UK: "Anti-Deprivation Principle" Unlikely To Invalidate Commercially Legitimate Transactions

Last Updated: 8 November 2011
Article by Mark Alsop

Belmont Park Investments Pty Limited v BNY Corporate Trustee Services Limited [2011] UKSC 38

This is another recent case to come out of the Lehmans administration. Lehmans operated the "Dante programme" in which investors invested in notes issued by a special purpose vehicle subsidiary of Lehmans. The issuer used investors' money to buy a basket of bonds, with another Lehmans company (LBSF) agreeing to repay the notes and interest in return for receipt of yields from the underlying bonds. The bonds were held in the name of a trustee. The contractual documentation provided for each of LBSF and investors to have charges over the bonds with LBSF's charge taking priority. The documentation provided that the priority would reverse in the event of an event of default so that the investors' charge would have priority over that of LBSF. LBSF filed for Chapter 11 Protection in the US, so investors gave notice of default and the trustee of the bonds applied the "priority flip" in relation to the security. LBSF challenged this on the grounds that it was contrary to the "anti-deprivation" principle, namely that the effect of the provision was to deprive LBSF's creditors of property that would otherwise be realised on its insolvency. Lehmans lost before the High Court and the Court of Appeal. It appealed to the Supreme Court.

The Supreme Court also held that the anti-deprivation provision did not apply and dismissed the appeal. Lord Collins gave the leading judgment. The essence of his decision was that "party autonomy" was at the heart of English commercial law. Plainly, there were limits to party autonomy in the field of insolvency, not least because the interests of third party creditors were involved, but it was desirable that, as far as possible, the Courts should give effect to contractual terms which the parties have agreed. There was a particularly strong case for autonomy in cases of complex financial instruments such as those involved here.

Except in the case of a blatant attempt to deprive a party of property in the event of liquidation, the modern tendency had been to uphold commercially justifiable contractual provisions which have been said to offend the anti-deprivation rule. The policy behind the anti-deprivation rule was clear, that the parties cannot, on bankruptcy, deprive the bankrupt of property which would otherwise be available for creditors. It is possible to give that policy a commonsense application which prevents its application to bona fide commercial transactions which do not have as their predominate purpose, or one of their main purposes, a deprivation of the property of one of the parties on bankruptcy. The priority flip was an expression of the underlying commercial bargain. There was never any suggestion that the priority flip was deliberately intended to evade insolvency law. Lord Collins also noted that the fact that the note holders would have priority in the event of LBSF's insolvency was a very material factor in obtaining AAA credit ratings which enabled Lehmans to market the notes.

One of the themes in previous decisions concerned "flawed assets", i.e. assets where one party grants to another a proprietary interest that automatically determines on insolvency. An example is the right of a landlord to forfeit a lease on insolvency of the tenant.

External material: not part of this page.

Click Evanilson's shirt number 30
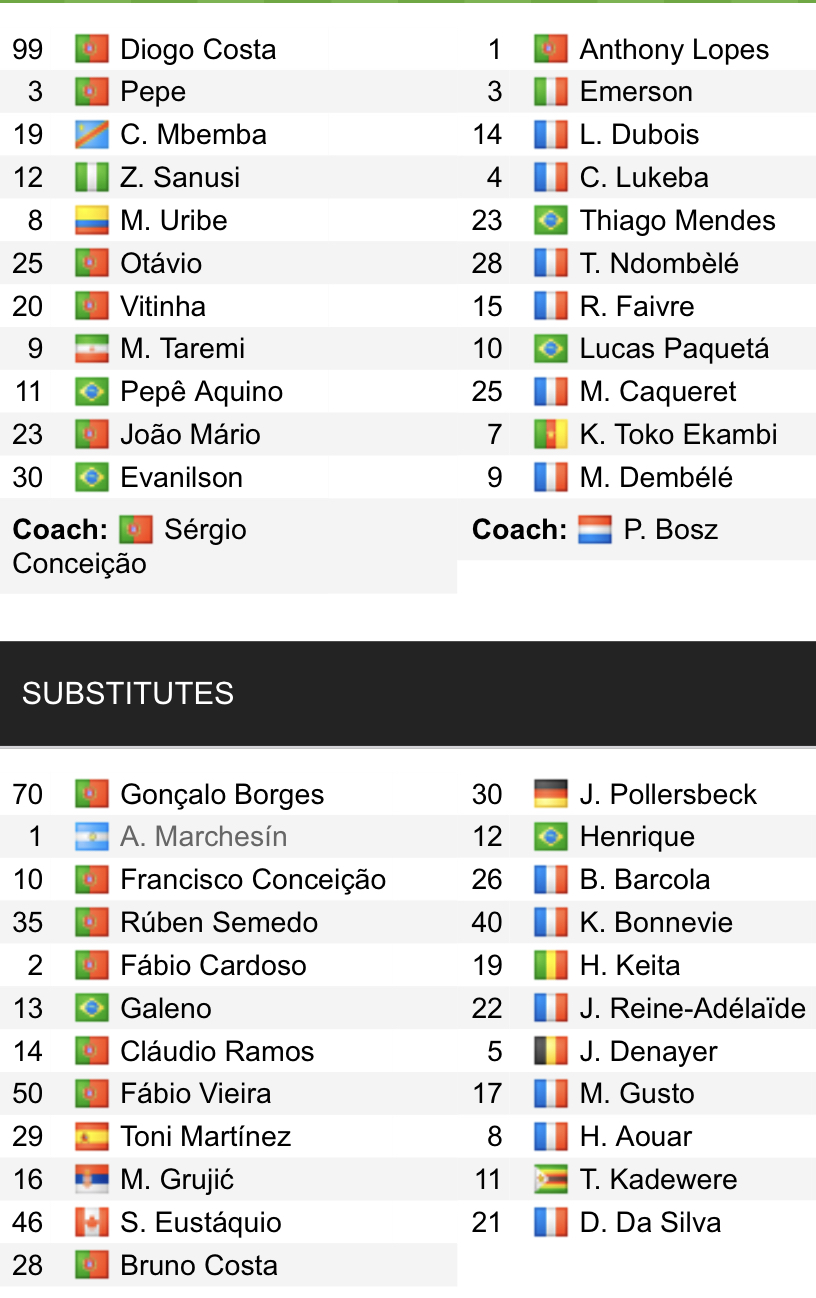This screenshot has height=1298, width=816. pyautogui.click(x=28, y=478)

Generally the Courts have regarded flawed assets as falling outside the scope of the anti-deprivation principle, on the grounds that the beneficiary is not deprived of property since it was only entitled to the property whilst it was solvent. It is, of course, not easy to distinguish between an asset which renders an interest terminable on insolvency (a flawed asset) and one where an absolute interest is taken away on insolvency. Lord Collins did not make much of the issue – he made it plain that the key test was whether or not there was a commercial transaction entered into in good faith, without an intention to evade insolvency law.

Two of the Judges gave support to the approach of Briggs J in the High Court that it makes a difference whether the party in insolvency has performed its side of the bargain. In this case, LBSF never really suffered any loss, in that it did not provide the funds for the purchase of the notes in the first place.

The Court of Appeal had said the anti-deprivation principle should have no application given the modern day scope of insolvency legislation whereas the Supreme Court said it still had life but only in certain circumstances. The Supreme Court (Lord Collins) seemed just to note the cases where it did not apply and the cases where it did apply and therefore we are left to look at each case on its specific facts - this reinforces the point about making sure that there is a paper trial as to why at the time a clause was drafted where an interest appears to be determinable on insolvency, so as to demonstrate in the event of challenge why it was bona fide and that there was commercial justification for doing so.

This decision is good news for clauses in commercial contracts which incidentally provide for events to occur on the insolvency of a party. But the case does still not completely clarify the position over a provision such as a bad leaver provision (e.g. purchase of a party's interest following misbehaviour at less than market price); it might still fall foul of the anti-deprivation rule, so take care.

The content of this article is intended to provide a general guide to the subject matter. Specialist advice should be sought about your specific circumstances.